Detalhes do problema:
Nos dados, renomeie "Image resolution" para "Screen resolution" em tudo, desde a linha que contém "at (310, 55)." até a linha que contém "Looking at the image, I should click on (372, 14).", e reproduza esse trecho sem nenhuma outra alteração.

[Entradas da coleção]
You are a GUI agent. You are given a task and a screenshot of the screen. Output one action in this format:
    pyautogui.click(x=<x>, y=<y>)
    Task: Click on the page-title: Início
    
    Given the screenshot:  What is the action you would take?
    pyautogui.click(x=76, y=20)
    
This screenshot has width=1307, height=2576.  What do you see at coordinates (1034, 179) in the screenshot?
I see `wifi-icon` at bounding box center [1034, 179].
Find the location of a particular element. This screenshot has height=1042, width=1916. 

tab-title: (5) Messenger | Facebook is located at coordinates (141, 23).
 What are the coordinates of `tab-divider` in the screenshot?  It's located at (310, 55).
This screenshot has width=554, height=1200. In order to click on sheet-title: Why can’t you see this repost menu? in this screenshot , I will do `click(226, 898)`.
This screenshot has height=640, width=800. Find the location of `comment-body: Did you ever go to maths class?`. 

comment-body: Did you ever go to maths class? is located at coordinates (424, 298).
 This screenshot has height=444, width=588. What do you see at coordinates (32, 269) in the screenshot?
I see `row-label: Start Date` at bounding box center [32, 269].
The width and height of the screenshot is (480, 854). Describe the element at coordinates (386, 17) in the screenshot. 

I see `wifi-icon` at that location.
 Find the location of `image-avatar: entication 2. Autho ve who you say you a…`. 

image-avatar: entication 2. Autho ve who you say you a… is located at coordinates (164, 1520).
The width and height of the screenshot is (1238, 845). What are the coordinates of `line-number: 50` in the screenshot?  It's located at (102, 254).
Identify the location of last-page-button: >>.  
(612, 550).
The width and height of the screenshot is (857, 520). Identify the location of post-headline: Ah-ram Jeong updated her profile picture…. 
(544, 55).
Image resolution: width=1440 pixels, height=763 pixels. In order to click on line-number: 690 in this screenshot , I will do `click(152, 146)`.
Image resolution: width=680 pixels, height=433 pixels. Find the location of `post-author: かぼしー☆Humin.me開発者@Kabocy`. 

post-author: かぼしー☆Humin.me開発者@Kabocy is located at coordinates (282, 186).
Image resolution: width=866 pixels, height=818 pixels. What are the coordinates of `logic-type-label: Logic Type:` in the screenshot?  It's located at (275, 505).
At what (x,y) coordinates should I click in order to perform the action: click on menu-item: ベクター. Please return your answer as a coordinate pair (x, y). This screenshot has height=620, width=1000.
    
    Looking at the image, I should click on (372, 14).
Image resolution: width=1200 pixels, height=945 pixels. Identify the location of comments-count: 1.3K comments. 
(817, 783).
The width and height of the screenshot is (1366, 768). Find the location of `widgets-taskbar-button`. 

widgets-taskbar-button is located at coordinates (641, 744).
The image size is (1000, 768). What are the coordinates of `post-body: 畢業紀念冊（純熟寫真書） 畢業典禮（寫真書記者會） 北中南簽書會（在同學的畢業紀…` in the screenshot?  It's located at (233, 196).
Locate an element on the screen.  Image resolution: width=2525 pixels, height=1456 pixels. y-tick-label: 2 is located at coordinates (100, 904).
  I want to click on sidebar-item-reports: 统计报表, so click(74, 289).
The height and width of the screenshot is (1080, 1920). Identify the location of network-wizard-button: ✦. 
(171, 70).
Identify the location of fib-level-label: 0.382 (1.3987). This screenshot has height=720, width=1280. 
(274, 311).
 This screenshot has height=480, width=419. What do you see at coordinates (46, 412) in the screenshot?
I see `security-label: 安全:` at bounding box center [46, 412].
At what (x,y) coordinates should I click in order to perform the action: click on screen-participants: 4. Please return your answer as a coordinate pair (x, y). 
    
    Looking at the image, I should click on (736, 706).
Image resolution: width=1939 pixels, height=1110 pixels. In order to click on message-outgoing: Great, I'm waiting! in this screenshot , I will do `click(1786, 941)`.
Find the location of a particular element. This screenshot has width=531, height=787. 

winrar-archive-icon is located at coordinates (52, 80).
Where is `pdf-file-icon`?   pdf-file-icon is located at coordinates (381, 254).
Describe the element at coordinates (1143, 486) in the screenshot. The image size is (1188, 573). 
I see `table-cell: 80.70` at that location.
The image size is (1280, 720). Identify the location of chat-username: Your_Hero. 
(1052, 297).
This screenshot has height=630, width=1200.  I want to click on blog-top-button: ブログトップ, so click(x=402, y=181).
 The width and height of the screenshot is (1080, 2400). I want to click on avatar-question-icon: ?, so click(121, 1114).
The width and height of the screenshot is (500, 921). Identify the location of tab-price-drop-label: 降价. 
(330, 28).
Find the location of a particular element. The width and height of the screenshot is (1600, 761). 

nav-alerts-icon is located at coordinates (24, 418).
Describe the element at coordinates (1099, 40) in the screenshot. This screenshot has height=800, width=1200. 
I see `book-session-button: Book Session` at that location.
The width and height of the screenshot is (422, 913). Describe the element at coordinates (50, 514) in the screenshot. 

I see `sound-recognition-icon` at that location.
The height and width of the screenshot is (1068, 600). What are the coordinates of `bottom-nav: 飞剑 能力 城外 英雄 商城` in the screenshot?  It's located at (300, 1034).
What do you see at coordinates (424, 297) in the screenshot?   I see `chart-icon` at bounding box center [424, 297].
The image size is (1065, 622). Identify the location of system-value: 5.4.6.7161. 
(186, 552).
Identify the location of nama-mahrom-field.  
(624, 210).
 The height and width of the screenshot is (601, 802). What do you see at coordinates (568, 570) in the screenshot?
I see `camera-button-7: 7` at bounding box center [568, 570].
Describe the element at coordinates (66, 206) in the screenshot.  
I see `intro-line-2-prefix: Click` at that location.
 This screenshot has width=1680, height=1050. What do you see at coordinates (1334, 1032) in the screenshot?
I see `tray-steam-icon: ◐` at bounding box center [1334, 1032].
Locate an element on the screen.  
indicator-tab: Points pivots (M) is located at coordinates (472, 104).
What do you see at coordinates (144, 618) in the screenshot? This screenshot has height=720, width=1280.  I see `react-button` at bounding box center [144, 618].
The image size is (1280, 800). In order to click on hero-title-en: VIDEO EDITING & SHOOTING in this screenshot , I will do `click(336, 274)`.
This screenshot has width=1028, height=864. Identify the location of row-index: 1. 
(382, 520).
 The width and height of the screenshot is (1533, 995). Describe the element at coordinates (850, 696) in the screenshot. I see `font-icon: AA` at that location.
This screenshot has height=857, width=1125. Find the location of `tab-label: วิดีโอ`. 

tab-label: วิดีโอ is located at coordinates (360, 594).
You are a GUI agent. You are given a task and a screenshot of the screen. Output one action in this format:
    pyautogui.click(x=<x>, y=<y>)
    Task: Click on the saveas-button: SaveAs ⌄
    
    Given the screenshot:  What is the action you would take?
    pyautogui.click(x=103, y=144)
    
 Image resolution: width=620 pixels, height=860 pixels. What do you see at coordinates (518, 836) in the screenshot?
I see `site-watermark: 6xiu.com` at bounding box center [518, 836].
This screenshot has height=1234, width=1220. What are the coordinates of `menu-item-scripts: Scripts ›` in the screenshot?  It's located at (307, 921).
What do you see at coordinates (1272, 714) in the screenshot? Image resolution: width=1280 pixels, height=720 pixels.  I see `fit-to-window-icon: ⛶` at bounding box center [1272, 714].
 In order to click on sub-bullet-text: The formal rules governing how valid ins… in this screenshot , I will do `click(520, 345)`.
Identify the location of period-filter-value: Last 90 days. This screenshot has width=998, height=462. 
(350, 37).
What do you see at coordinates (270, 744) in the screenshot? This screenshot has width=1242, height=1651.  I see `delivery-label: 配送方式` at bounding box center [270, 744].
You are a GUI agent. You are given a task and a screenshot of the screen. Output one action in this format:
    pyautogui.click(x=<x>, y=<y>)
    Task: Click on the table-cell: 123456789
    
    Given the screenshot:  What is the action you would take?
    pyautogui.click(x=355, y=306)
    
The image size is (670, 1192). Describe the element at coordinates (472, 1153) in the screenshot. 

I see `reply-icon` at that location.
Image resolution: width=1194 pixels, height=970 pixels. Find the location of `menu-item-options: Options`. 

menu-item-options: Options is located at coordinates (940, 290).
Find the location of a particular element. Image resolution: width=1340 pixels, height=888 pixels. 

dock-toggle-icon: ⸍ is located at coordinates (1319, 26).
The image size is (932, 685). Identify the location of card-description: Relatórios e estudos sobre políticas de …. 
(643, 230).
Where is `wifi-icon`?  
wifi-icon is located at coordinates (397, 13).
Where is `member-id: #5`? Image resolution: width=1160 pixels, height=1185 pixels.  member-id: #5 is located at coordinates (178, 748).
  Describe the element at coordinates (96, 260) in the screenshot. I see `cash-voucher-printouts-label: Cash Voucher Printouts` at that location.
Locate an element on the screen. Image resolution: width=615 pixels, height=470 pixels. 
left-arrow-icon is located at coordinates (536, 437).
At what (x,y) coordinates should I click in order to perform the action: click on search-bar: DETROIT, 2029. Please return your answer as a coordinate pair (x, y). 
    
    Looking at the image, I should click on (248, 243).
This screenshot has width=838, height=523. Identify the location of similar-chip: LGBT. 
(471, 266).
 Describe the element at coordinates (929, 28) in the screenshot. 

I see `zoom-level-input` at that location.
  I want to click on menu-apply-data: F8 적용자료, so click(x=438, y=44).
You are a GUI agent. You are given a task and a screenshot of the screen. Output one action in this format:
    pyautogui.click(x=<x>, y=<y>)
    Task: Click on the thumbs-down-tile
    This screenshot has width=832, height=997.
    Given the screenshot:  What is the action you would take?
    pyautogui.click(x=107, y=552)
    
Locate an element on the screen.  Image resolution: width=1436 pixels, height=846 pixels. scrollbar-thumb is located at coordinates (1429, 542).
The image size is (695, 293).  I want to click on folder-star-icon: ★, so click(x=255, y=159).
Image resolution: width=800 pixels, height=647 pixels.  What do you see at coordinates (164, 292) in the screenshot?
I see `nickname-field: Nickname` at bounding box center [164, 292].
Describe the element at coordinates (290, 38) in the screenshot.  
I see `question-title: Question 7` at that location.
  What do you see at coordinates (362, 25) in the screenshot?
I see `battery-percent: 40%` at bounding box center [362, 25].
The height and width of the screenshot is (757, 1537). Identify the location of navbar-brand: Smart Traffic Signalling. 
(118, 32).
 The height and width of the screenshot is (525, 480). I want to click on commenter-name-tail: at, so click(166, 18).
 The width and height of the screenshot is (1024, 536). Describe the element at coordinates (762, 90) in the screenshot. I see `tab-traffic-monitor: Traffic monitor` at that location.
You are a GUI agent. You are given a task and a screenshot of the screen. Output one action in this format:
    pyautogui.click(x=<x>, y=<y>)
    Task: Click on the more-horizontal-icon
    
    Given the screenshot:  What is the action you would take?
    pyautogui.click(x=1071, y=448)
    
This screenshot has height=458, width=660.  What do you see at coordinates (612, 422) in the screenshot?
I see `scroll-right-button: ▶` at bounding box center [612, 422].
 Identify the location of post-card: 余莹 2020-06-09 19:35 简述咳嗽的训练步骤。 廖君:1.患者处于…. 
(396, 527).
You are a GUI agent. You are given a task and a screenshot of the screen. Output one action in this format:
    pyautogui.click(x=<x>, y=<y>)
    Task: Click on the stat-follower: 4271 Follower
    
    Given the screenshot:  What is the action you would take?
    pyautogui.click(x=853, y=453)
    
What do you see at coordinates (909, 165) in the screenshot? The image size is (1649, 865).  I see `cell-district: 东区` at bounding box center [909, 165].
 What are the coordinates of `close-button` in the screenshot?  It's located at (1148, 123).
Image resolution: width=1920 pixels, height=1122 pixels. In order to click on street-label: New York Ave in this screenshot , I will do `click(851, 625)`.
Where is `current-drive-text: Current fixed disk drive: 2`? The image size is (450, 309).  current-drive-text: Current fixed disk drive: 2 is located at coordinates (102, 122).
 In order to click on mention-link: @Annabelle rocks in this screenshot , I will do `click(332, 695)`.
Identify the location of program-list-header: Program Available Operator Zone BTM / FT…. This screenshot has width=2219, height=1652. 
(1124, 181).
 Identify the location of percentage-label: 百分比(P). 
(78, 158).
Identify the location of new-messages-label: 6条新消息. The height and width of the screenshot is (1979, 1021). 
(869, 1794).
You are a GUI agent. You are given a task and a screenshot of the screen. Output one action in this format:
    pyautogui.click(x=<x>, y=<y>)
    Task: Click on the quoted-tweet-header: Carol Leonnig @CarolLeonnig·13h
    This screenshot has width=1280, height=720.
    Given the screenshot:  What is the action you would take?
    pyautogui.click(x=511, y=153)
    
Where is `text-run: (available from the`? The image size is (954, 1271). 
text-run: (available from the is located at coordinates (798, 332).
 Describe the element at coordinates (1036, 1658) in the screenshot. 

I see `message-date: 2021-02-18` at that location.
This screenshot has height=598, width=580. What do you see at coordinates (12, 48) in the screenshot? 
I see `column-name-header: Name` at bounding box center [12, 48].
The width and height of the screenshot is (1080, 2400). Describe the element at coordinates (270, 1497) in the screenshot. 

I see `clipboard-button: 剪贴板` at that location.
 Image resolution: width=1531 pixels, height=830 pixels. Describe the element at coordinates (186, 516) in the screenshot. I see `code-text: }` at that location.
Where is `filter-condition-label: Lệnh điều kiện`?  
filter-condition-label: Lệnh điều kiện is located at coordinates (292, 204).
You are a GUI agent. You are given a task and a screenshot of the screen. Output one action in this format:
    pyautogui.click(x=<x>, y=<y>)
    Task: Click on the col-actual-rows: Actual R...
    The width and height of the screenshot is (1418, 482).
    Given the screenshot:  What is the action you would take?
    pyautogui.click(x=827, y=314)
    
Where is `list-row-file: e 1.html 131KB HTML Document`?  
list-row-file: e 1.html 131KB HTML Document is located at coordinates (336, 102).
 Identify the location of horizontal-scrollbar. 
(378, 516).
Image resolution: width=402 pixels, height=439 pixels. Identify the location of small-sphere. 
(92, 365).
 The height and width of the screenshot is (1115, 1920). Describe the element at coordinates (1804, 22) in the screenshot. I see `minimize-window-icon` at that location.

Exercício resolvido:
 What are the coordinates of `tab-divider` in the screenshot?  It's located at (310, 55).
This screenshot has width=554, height=1200. In order to click on sheet-title: Why can’t you see this repost menu? in this screenshot , I will do `click(226, 898)`.
This screenshot has height=640, width=800. Find the location of `comment-body: Did you ever go to maths class?`. 

comment-body: Did you ever go to maths class? is located at coordinates (424, 298).
 This screenshot has height=444, width=588. What do you see at coordinates (32, 269) in the screenshot?
I see `row-label: Start Date` at bounding box center [32, 269].
The width and height of the screenshot is (480, 854). Describe the element at coordinates (386, 17) in the screenshot. 

I see `wifi-icon` at that location.
 Find the location of `image-avatar: entication 2. Autho ve who you say you a…`. 

image-avatar: entication 2. Autho ve who you say you a… is located at coordinates (164, 1520).
The width and height of the screenshot is (1238, 845). What are the coordinates of `line-number: 50` in the screenshot?  It's located at (102, 254).
Identify the location of last-page-button: >>.  
(612, 550).
The width and height of the screenshot is (857, 520). Identify the location of post-headline: Ah-ram Jeong updated her profile picture…. 
(544, 55).
Screen resolution: width=1440 pixels, height=763 pixels. In order to click on line-number: 690 in this screenshot , I will do `click(152, 146)`.
Screen resolution: width=680 pixels, height=433 pixels. Find the location of `post-author: かぼしー☆Humin.me開発者@Kabocy`. 

post-author: かぼしー☆Humin.me開発者@Kabocy is located at coordinates (282, 186).
Screen resolution: width=866 pixels, height=818 pixels. What are the coordinates of `logic-type-label: Logic Type:` in the screenshot?  It's located at (275, 505).
At what (x,y) coordinates should I click in order to perform the action: click on menu-item: ベクター. Please return your answer as a coordinate pair (x, y). This screenshot has height=620, width=1000.
    
    Looking at the image, I should click on (372, 14).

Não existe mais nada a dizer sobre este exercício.